PyBasic
Simple interactive BASIC interpreter written in Python
Install / Use
/learn @richpl/PyBasicREADME
A BASIC Interpreter - Program like it's 1979!
Introduction
A simple interactive BASIC interpreter written in Python 3. It is based heavily on material in the excellent book Writing Interpreters and Compilers for the Raspberry Pi Using Python by Anthony J. Dos Reis. However, I have had to adapt the Python interpreter presented in the book, both to work with the BASIC programming language and to produce an interactive command line interface. The interpreter therefore adopts the key techniques for interpreter and compiler writing, the use of a lexical analysis stage followed by a recursive descent parser which implements the context free grammar representing the target programming language.

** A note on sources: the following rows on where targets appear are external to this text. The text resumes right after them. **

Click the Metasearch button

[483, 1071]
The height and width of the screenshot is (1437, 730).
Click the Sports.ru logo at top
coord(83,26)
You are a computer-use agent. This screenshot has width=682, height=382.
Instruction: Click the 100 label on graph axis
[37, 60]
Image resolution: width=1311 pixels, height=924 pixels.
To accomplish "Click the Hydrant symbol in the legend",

The interpreter is a homage to the home computers of the early 1980s, and when executed, presents an interactive prompt ('>') typical of such a home computer. Commands to run, list, save and load BASIC programs can be entered at the prompt as well as program statements themselves.

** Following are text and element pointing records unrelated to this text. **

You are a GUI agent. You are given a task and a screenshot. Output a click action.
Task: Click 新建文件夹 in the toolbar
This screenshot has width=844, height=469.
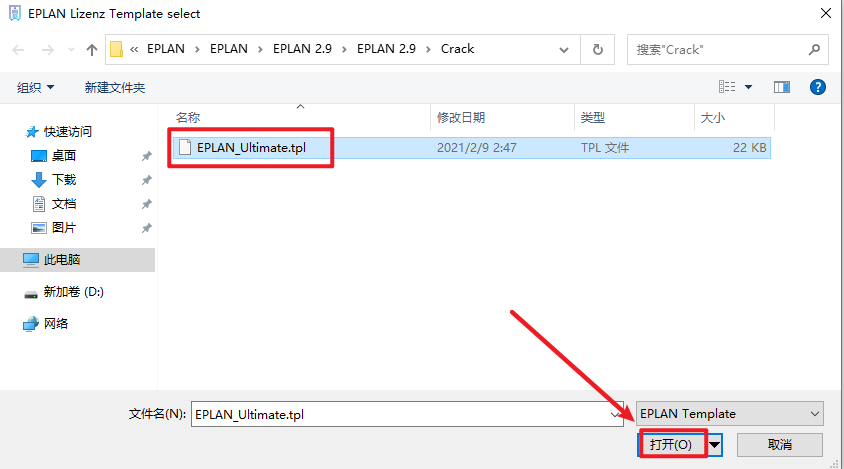tap(115, 88)
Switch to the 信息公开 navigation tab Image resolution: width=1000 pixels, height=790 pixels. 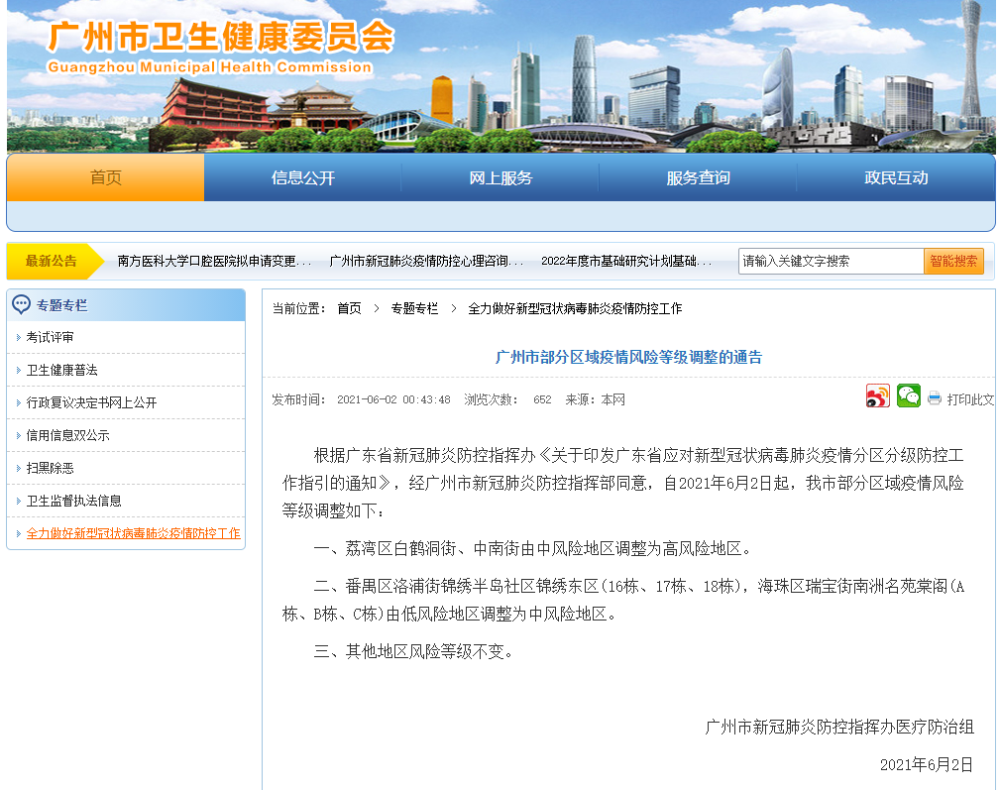(x=301, y=177)
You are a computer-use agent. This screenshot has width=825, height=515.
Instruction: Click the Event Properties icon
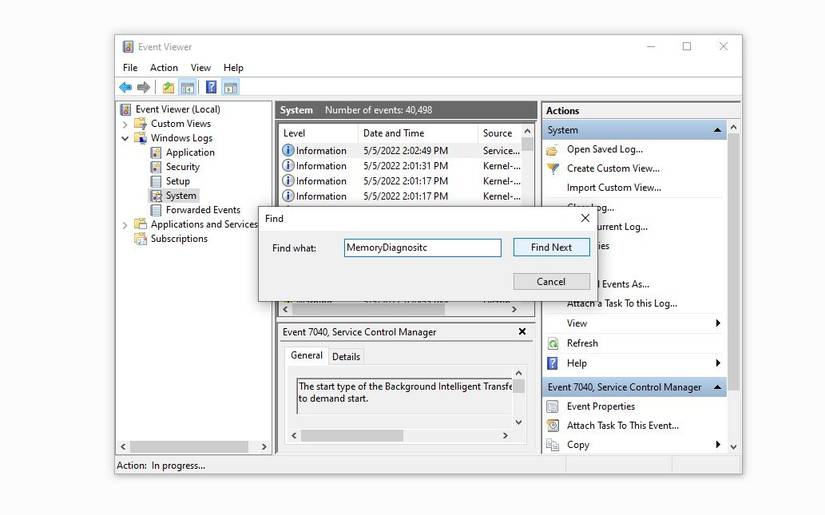tap(552, 407)
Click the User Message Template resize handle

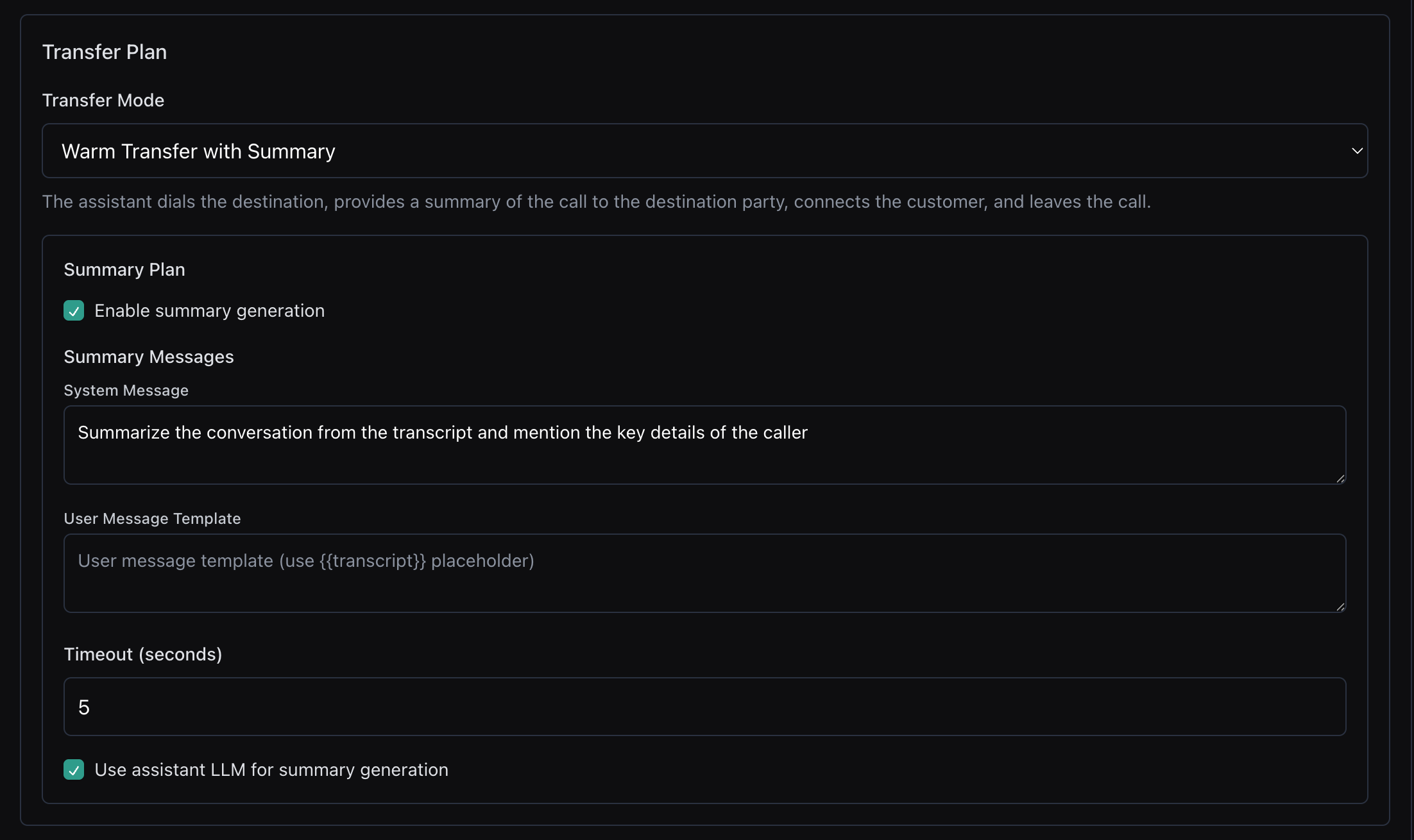click(1340, 607)
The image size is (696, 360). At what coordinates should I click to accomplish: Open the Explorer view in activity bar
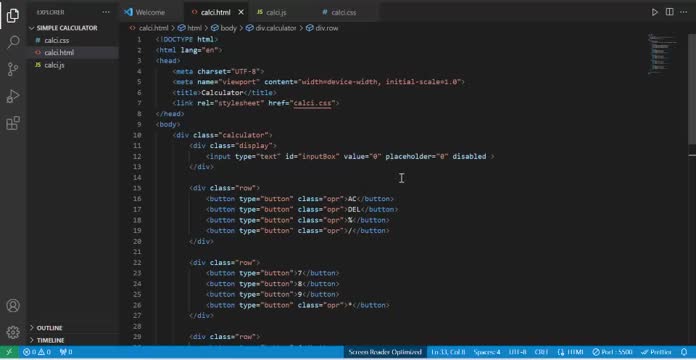click(13, 16)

The BASIC dialect that has been implemented is slightly simplified, and naturally avoids machine specific instructions, such as those concerned with sound and graphics for example.

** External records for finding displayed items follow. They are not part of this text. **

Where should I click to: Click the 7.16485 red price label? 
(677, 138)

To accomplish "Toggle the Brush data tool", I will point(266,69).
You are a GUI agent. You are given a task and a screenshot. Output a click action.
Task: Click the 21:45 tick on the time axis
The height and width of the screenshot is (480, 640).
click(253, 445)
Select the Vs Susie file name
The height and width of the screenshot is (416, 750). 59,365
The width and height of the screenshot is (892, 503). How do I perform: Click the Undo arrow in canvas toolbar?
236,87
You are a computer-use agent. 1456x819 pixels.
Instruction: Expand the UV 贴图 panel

There is reasonably comprehensive error checking. Syntax errors will be picked up and reported on by the lexical analyser as statements are entered. Runtime errors will highlight the cause and the line number of the offending statement.
The interpreter can be invoked as follows:
$ python interpreter.py
Although this started of as a personal project, it has been enhanced considerably by some other Github users. You can see them in the list of contributors! It's very much a group endeavour now.
Recent Updates
Array INPUT and READ Support
The interpreter now supports reading data directly into array elements using both INPUT and READ statements:
- Array Elements as Targets: Use syntax like
INPUT A(1), B(I+2)andREAD N$(1), N$(2) - Expression Indices: Support for complex expressions in array indices like
A(I*2+1) - Mixed Data Types: Read numeric and string data into appropriate array types
- Error Handling: Proper SUBSCRIPT ERROR and OUT OF DATA error messages
- Specification Compliant: Follows classic BASIC behavior for all edge cases
See the comprehensive test program examples/array_input_read_tests.bas for demonstrations of all functionality.
Operators
A limited range of arithmetic expressions are provided. Addition and subtraction have the lowest precedence, but this can be changed with parentheses.
- + - Addition
- - - Subtraction
- * - Multiplication
- / - Division
- MOD (or %) - Modulo
> 10 PRINT 2 * 3
> 20 PRINT 20 / 10
> 30 PRINT 10 + 10
> 40 PRINT 10 - 10
> 50 PRINT 15 MOD 10
> RUN
6
2.0
20
0
5
>
Additional numerical operations may be performed using numeric functions (see below).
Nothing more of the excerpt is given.